So Spotlight comes to The Storey after 14 years it has a new home, and for this reason or maybe others there’s a big turn out for the first night. A fair few faces unfamiliar to me (though that proves nothing) which is good, and yet it makes me wonder where they all were those other nights at The Yorkshire House.
The Storey is still a work-in-progress, far from perfect yet. Ron struggled with the sound at times; the noise of the door as people came and went very distracting to me at the far end; and the bar wasn’t then in situ. (It is now I believe.) On the other hand, almost everyone had a seat, with a variety of options, which made viewing and listening more comfortable.
First to speak at Spotlight in The Storey was compere John Freeman, a man more sparing of his words than some hosts. John’s economy left Ron Scowcroft to make the first real impact. The first open mic reader of a new era, ‘Hope Cove’ set a high standard. A nicely balanced metaphor, well-maintained, became first elegiacal and then regenerative. An apt launch for the new venue.
Re-invention lies at the heart too of Kate Davies intriguing story of a boy who gradually be4comes less visible before re-emerging as a cowboy line-dancer in his twenties.
The open mic generally allows performers up to five minutes, but Pascal Desmond exceeded his allottance by a vast margin. Worse, after a long, rambling, fitfully funny but more frequently repetitive story about a childhood hospital stay he then launched into a cringe worthy attempt at sing-a-long. Pascal is not new to the scene; surely he knows his time limit? His meanderings have a kernel of truth, moments of humour and profundity but desperately need an editor, some structure and savage pruning to remove that first draft feel.
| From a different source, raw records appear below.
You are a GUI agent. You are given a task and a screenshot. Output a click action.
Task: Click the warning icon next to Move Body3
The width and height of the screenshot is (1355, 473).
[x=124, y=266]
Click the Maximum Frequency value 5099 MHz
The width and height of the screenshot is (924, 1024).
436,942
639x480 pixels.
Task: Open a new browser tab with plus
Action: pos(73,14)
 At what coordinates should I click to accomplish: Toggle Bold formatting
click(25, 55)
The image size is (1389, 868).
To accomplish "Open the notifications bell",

Following on, Bernard Alves’ poems were both better timed and better formed. His verses on a Spanish carnival demonstrated a certain craft at least. And last up on the open mic, Nate Connolly’s solo acoustic songs led up to the break. Echoes of Radiohead meets Elliott Smith in a pleasant voice show potential.
Nate’s father Arlon played the open mic last month, now he’s on the main bill. Half a dozen instrumental tunes of varying flamboyant and delicate classical guitar versatility included a couple of his own semi-improvised tunes. It has, however, been observed by others that some Spotlight attendees will sit in rapt silence through any old poetry doggerel but talk loudly over any musical act. These people demonstrated their rudeness again tonight. Arlon played well, if a little long-winded, and didn’t deserve to compete with inane chatter.
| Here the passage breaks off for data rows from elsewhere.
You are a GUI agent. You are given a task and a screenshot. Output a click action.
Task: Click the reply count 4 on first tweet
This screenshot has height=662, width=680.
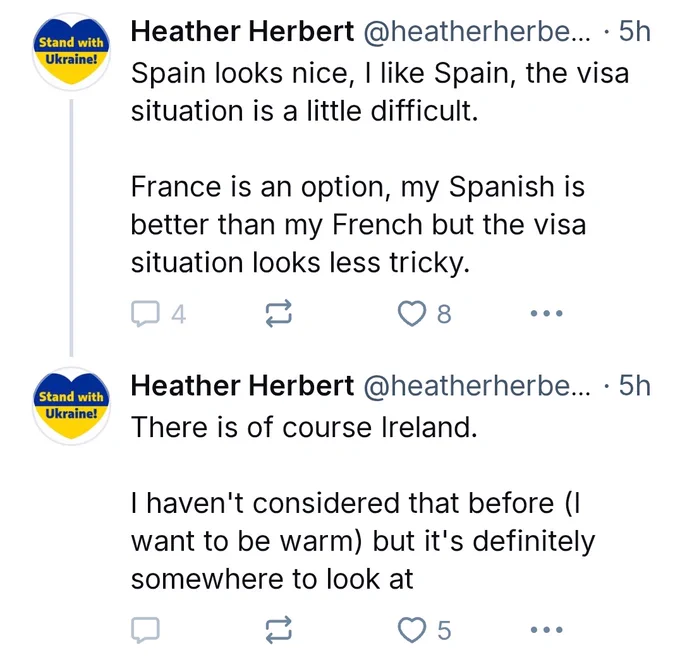pyautogui.click(x=179, y=314)
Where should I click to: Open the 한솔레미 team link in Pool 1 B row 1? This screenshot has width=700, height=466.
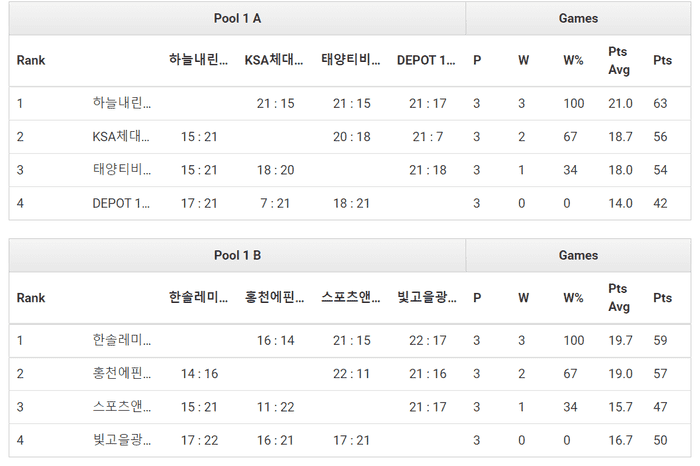tap(121, 341)
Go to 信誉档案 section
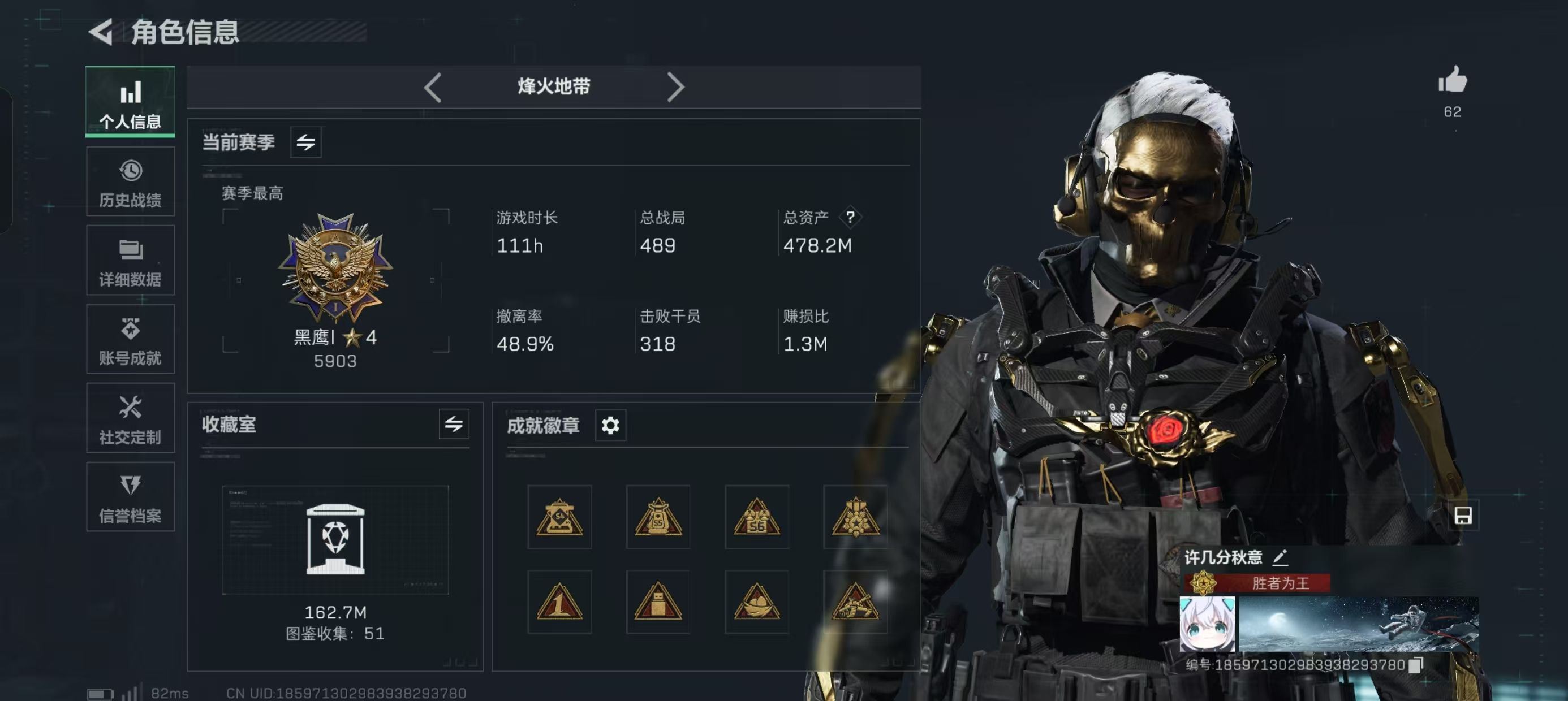Viewport: 1568px width, 701px height. [130, 496]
Rosie Robinson’s poetry is introspective, reaching into a dark place, albeit predictably in its punch line. An ode taking Fireplace Love as a conceit is well-constructed and even toned, before she inverts the mood with the more successful, wry, teasing ‘Handcuffs Anybody?’ Such a shame that only on the latter verse does she animate and perform rather than read awkwardly.
Mark Charlesworth has no such difficulties as an experienced performer at such events. Yet it remains Rosie’s work that I remember. I made notes on Mark saying ‘bleak, sordid imagery’ and ‘expands from the personal to the global’ but that is largely it. He is working on a book of poetry, reclaiming images of ‘The North’ which is a curious concept to me. What is The North? What is to reclaim?
Chris Newton (aka ‘Mr Wyrd’) seems to have no such identity issues. His goth trappings and cute slightly camp delivery serve him well in attracting interest. However all the gothic imagery hides an absence of Gothic sensibility. There isn’t, for instance, any element of transgression in these poems unless in Chris subverting expectations by including a poem about ‘Tea’ and offering the audience a cup. The irrepressible Pascal was first up.
Henry Korz….. also took inspiration in the Gothic, Mary Shelley’s Frankenstein, This first person narrative in the creature’s voice talking about his rejection by Victor and his desire for a companion was clever. There’s a nice note of teen angst and petulance, unsubtle jokes about his ‘father’ being a ‘goth’ and more. Deliberately fusing ideas of the creature from both Mary Shelley and James Whale is frequently anachronistic and occasionally very affecting. As with almost all tonight’s performers good editing was needed to cut out repetition and digression.
This length of pieces meant it was already late, and with no interval in the main bill (as was the case in the past) people were getting restless. Blanket Apology played to half the audience Chris Newton had, many leaving en masse as they played. Their brand of sub-Dire Straits pub rock didn’t really inspire though the singer has a fine voice and some presence. The three middle-aged sleeperblokes behind her held the combined charisma of a corpse. Focussing so severely on their musicianship they appear to have forgotten enjoyment. Apparently formed to play songs by the late Dave Hockley, his clever lyrics and the singer’s voice demanded a better musical tribute.
Litfest’s space survived its first Spotlight without major concerns as a venue. The bill over-ran due to sprawling material, with the result that opener Ron Scowcroft’s taut poem ‘Hope Cove’ was by far the best individual piece of the night.